Information shown →
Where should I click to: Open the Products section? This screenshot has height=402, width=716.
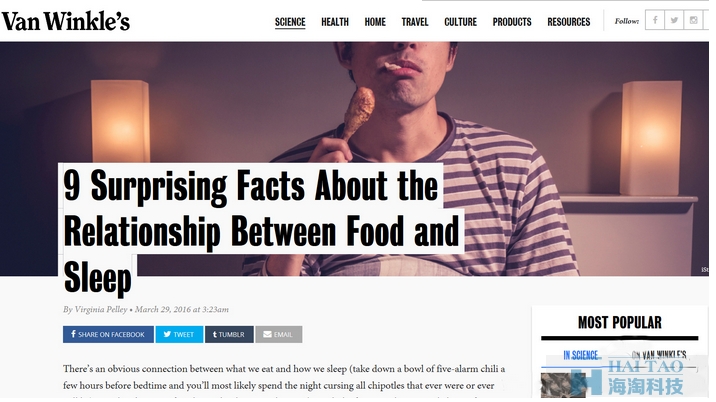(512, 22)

==

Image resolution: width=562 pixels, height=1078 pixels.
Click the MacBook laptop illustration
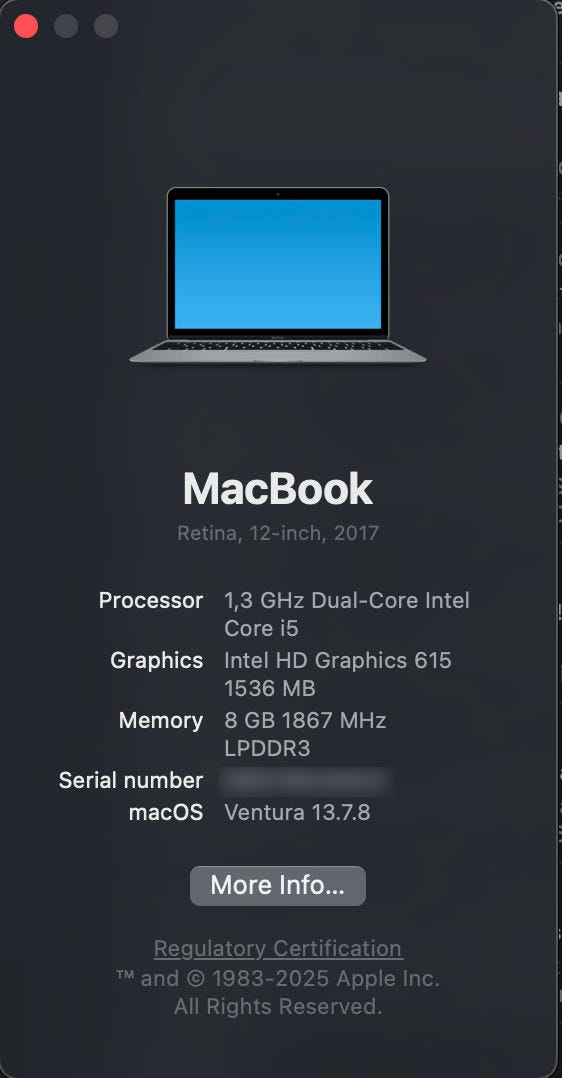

---

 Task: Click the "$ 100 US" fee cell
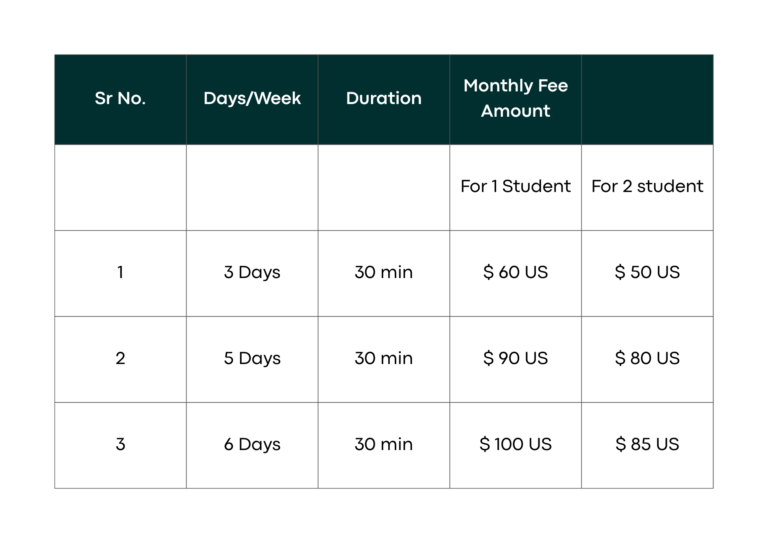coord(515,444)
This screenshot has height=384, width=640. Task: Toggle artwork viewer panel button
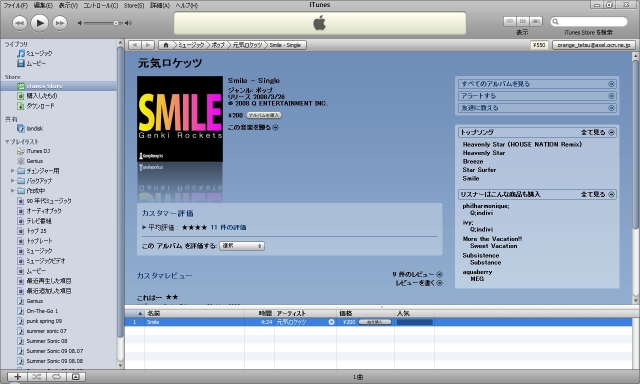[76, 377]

About this exercise →
In the entries above, please find the line with "Image resolution: width=562" and the line with "Click the MacBook laptop illustration", then write out exactly those two lines and every line between them, and nothing more.

Exercise output →
Image resolution: width=562 pixels, height=1078 pixels.
Click the MacBook laptop illustration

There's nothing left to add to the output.